At the heart of 23,000-acre Rancho Mission Viejo, a master planned community (MPC) in Orange County, Calif., is a 172-year-old working cattle ranch—the only remaining one in a county that once teemed with them. The development’s growing neighborhoods, which eventually will sprout 14,000 homes, are rising around a 17,000-acre permanently protected habitat reserve, where cowhands raise the cattle. Inside the community’s gates, homeowners can work alongside farmers tending Orange County’s largest citrus orchard, chicken coops, and three working farms that produce row crops and herbs.

Community members can share a huge prep kitchen and dining tables, partake of the harvest, and take lessons in farming skills, cooking, and sustainable landscaping. Or they can hike, learn about native wildflowers, tell stories around a campfire, and gaze at stars on Astronomy Night. “Today, good master plans are focusing more than they ever have on people being connected,” says Paul Johnson, Rancho Mission Viejo’s SVP of community development. “It used to be we could throw down houses and people would move in just for the house. Now, we think of the house, the neighborhood, how the neighborhood intermixes into the whole plan, and how the whole plan intermixes into the surrounding community. It’s about lifestyle.”

Indeed, says Jimmy Ayala, San Diego division president for Pasadena, Calif.-based Pardee Homes, which develops and builds in MPCs: “It’s not your father’s master planned community anymore.” Chances are, it’s not your children’s, either. What’s emerging as the go-to model for today’s master plan—grand in both size and amenities—is unlikely to repeat itself for even a generation, as available green space contracts and the demands of homebuyers expand. “In a time period when [master planned communities] are reshaping more radically than they ever have in the past,” Johnson says, “it looks like in 10 years, they will reshape again.”

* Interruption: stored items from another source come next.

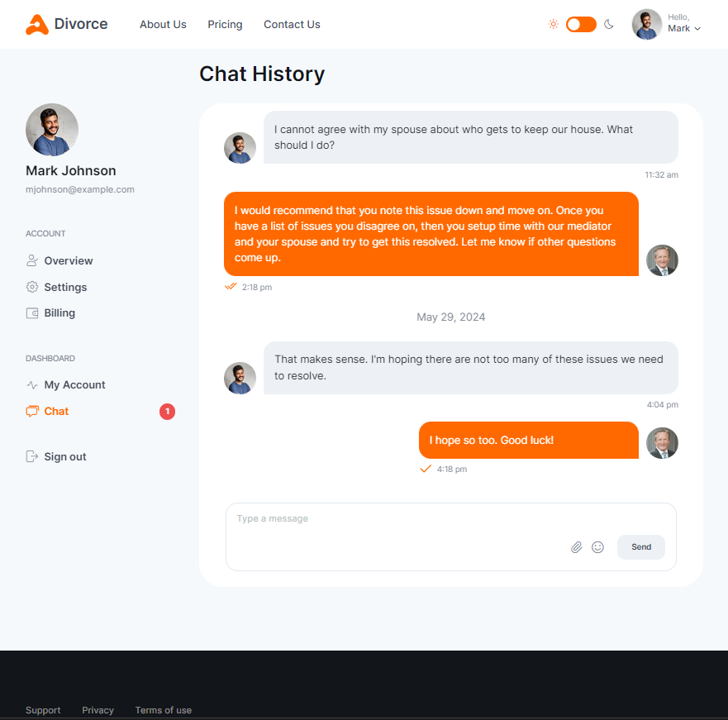Click the moon dark-mode icon
This screenshot has height=720, width=728.
pyautogui.click(x=609, y=24)
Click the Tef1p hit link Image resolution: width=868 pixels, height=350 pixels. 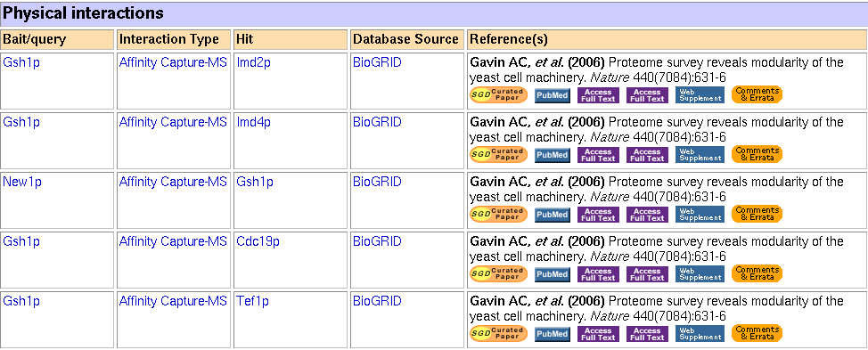click(253, 302)
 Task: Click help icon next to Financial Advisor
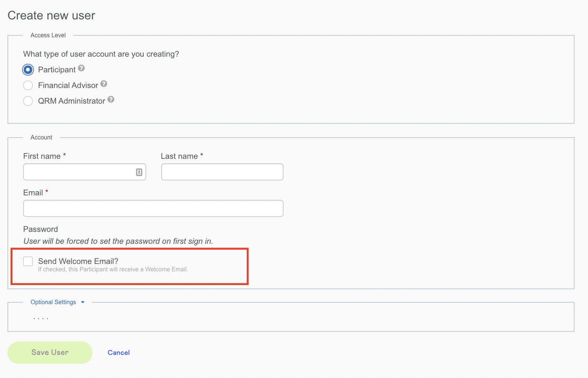click(x=104, y=84)
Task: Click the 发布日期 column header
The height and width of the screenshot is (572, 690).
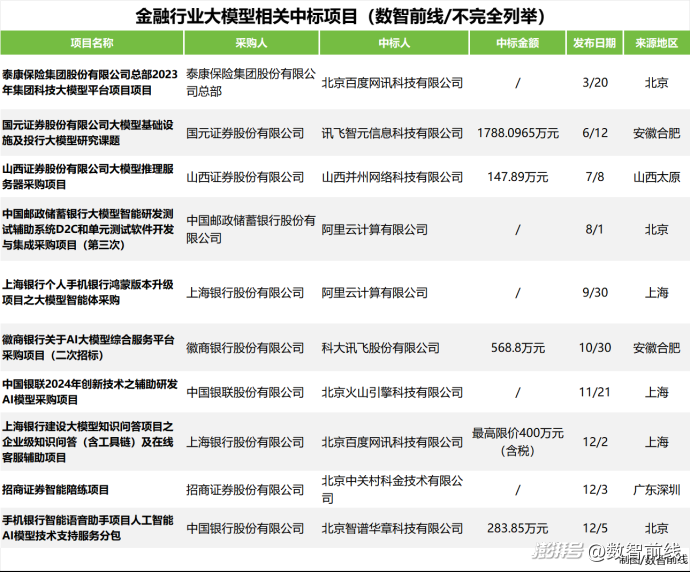Action: click(595, 43)
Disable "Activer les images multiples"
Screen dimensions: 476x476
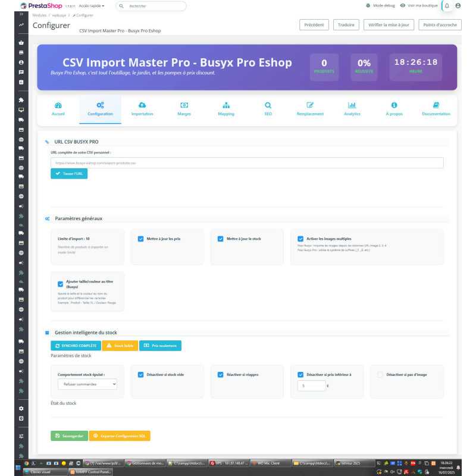[299, 237]
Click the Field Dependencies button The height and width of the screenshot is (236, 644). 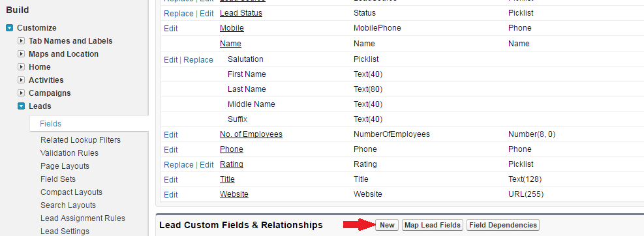(503, 225)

But what shape the communities will take is anybody’s guess. Developers and big builders that populated the sprawling suburban master planned communities of the past few decades probably didn’t imagine what Craig Martin, a founding partner of Windsong Ranch developer Terra Verde Group, calls the walkable mini-towns that characterize today’s 
everything’s-included version of those blander developments. For today’s plans-in-progress, Johnson says, “The vision will change, depending on what the homeowner will want.”

 

Getting Access to Developable Land

Much depends on how much land developers can get their hands on. The number of legacy landowners willing to hand their long-held property over to developers is limited, and the inventory of undeveloped land up for grabs by those that can afford to acquire it is thinning out. Especially in Florida, California, and Texas—today’s sweet spots for master plans—a lack of land could force developers to whittle down the size of future communities. “Land is going to tell the story,” says Will Holder, president of Houston-based builder Trendmaker Homes, a division of TRI Pointe Homes.

Jody Kahn, SVP of research for John Burns Real Estate Consulting, notes, “We could see some really big ones, still.” But in areas where land is tight, she says, developers may not find enough to allow for mega-communities such as Orange County’s Rancho Mission Viejo and Whisper Valley, in Austin, Texas, which, at buildout, will include 7,500 single- and multifamily homes. “We could be looking at more modest master plans,” she says.

Teri Slavik-Tsuyuki, a marketing strategist and one-time chief marketing officer and SVP for San Diego-based master plan developer Newland Communities, notes that Millennial couples are interested in smaller, easier-to-care-for, more affordable homes that leave them the financial freedom to work fewer hours or stoke their sometimes-costly adventurous side.

And, as master plans shrink in size, so will the number of amenities they can accommodate. Yet homebuyer demand for homes close to coffee shops, hiking trails, and activities is unlikely to wane, Kahn says, so where developers choose to build their pared-down places could become even more important than what they put inside of them. “Your biggest amenity might be what’s outside your gate: a great location, a great school district, [being] minutes from the beach, nice shopping, major stores,” she says.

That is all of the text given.